S3 Integration

 
 

Overview

Heap Connect for Amazon S3 enables any downstream system (ex. Hadoop, Stitch, Fivetran) to access Heap data at scale. This allows you to reap the benefits of codeless event creation, retroactivity, and cross-device user identity.

ETL Consideration
Heap Connect for S3 is designed to support building a custom data pipeline, not for querying directly in an Enterprise Data Lake. Interested customers will need to work with one of our ETL partners or provision Data Engineering resources that will build and maintain a data pipeline.

Setup

Prerequisites

To connect this integration, you'll need the following permissions:

  • Admin or Architect privileges in Heap
  • Appropriate permissions in your S3 account to create buckets and modify bucket policy

Step 1: Create S3 Bucket(s) with the provided bucket policy

In your Amazon S3 account, create an S3 Bucket prefixed with the name "heap-rs3-" and add the bucket policy below.

 
Multiple Environments
If you have multiple environments syncing to S3, you should use a different bucket for each.

Bucket Policy 

Heap supports the S3 Object Ownership setting “Bucket owner enforced (recommended)”.

If you would like to restrict the allowed actions, the minimum required actions are: s3:DeleteObject, s3:GetObject, s3:ListBucket, s3:PutObject. If you don't use the bucket owner-enforced setting, you must add s3:PutObjectAcl

Add the following policy to the destination S3 bucket. This policy applies only to the Heap bucket you created specifically for this export. Add your bucket name where indicated and paste this policy into the Amazon console:

{
  "Version": "2012-10-17",
  "Statement": [
    {
      "Sid": "Stmt1441164338000",
      "Effect": "Allow",
      "Action": [
        "s3:*"
      ],
      "Resource": [
        "arn:aws:s3:::",
        "arn:aws:s3:::/*"
      ],
      "Principal": {
        "AWS": [
          "arn:aws:iam::085120003701:root"
        ]
      }
    }
  ]
}

We also recommend reviewing the following documentation:

Step 2: Heap establishes the connection and creates an initial sync

Once the bucket policy is configured, enter the bucket name on the S3 configuration page in Heap and click Connect

If you've created multiple buckets because you have multiple Heap environments, follow Steps 2-4 on a per-bucket basis in each Heap environment.

Then, Heap will initiate the sync of your data to S3. The initial sync contains Pageviews, Sessions, and Users data.

 

Step 3: Choose additional events to be synced (optional)

Once the connection is established, you can toggle additional individual events in Heap to be synced to S3.

There are multiple places in Heap where you can modify which events are syncing to Heap Connect. Navigate to Integrations > Directory and search for S3 to toggle "on" which events you want to sync to this destination. You can also modify the sync toggle from an individual event's details page, as well as from the general events overview section of Heap.

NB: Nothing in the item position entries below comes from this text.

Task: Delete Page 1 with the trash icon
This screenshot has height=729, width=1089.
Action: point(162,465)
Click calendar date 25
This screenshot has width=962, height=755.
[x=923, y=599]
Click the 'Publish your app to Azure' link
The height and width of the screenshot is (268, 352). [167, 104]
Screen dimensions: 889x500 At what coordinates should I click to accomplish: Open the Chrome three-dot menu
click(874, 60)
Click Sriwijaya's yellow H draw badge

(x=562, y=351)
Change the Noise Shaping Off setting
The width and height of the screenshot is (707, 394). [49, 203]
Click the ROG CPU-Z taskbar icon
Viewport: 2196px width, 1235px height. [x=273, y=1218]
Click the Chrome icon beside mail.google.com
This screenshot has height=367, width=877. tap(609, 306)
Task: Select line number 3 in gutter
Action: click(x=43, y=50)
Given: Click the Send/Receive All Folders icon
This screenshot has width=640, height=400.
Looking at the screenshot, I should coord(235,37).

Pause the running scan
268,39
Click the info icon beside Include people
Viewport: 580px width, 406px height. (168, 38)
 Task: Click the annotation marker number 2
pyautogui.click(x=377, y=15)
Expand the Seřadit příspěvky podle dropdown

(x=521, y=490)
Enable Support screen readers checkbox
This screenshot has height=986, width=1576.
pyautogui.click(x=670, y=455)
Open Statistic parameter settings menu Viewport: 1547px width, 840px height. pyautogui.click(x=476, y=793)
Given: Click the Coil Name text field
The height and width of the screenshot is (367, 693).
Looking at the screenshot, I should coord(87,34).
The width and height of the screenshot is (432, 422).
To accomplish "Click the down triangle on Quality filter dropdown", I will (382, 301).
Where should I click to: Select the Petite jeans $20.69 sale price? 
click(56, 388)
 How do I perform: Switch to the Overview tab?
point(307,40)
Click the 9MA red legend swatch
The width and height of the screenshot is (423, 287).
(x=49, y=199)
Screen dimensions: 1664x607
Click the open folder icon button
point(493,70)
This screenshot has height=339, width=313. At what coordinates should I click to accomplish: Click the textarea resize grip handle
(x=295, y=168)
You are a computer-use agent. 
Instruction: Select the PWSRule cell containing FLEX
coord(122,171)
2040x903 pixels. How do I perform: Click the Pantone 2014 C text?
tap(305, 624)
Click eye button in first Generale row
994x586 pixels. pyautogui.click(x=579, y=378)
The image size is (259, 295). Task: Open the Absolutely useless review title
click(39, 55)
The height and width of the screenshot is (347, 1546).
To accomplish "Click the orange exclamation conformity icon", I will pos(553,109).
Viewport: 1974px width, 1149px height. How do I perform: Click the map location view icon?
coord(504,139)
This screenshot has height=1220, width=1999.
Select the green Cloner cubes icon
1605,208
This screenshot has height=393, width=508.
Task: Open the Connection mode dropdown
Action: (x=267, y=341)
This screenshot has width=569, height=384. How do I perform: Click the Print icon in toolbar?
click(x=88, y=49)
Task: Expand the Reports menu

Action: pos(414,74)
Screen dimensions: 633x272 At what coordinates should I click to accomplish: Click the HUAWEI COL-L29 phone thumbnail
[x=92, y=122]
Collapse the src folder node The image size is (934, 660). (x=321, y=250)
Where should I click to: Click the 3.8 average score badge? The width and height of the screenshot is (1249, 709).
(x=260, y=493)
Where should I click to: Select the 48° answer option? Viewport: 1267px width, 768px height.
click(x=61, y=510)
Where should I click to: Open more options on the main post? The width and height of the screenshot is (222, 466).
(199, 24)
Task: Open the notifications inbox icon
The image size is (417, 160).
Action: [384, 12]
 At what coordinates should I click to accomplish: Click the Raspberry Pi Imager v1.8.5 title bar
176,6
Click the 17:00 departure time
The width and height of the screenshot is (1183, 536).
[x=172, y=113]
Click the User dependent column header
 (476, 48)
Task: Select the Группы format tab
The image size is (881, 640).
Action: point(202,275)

For more details on data syncs, please see Managing Data Syncing.

Step 4: Set up an ETL 

Your engineering team will need to set up an ETL to port the data into a queryable destination of your choosing.

Keep in mind the following ETL requirements when working with Heap data in S3:

ETL Requirements

  • Data across dumps/files are not guaranteed to be disjointed. As a result, downstream consumers are responsible for de-duplication. De-duplication must happen after applying user migrations. We recommend the following de-duplication strategy:
Table De-duplication Columns
Sessions session_id, user_id
Users user_id
Event tables event_id, user_id
  • Updated users (users with properties that have changed since the last sync) will re-appear in the sync files, and thus every repeated occurrence of a user (check on user_id) should replace the old one to ensure that the corresponding property updates are picked up.
  • user_migrations is a fully materialized mapping of from_user_ids to to_user_ids. Downstream consumers are responsible for joining this with events/users tables downstream to resolve identity retroactively. For complete steps, see Identity Resolution.
  • For v2, we only sync defined property definitions rather than the actual defined property values. Downstream consumers are responsible for applying these definitions to generate the defined property values for each row.
  • Schemas are expected to evolve over time (i.e. properties can be added to the user and events tables)

Process Overview

Heap will provide a periodic dump of data into S3 (nightly, by default). That data will be delivered in the form of Avro-encoded files, each of which corresponds to one downstream table (though there can be multiple files per table). Dumps will be incremental, though individual table dumps can be full resyncs, depending on whether the table was recently toggled or the event definition modified.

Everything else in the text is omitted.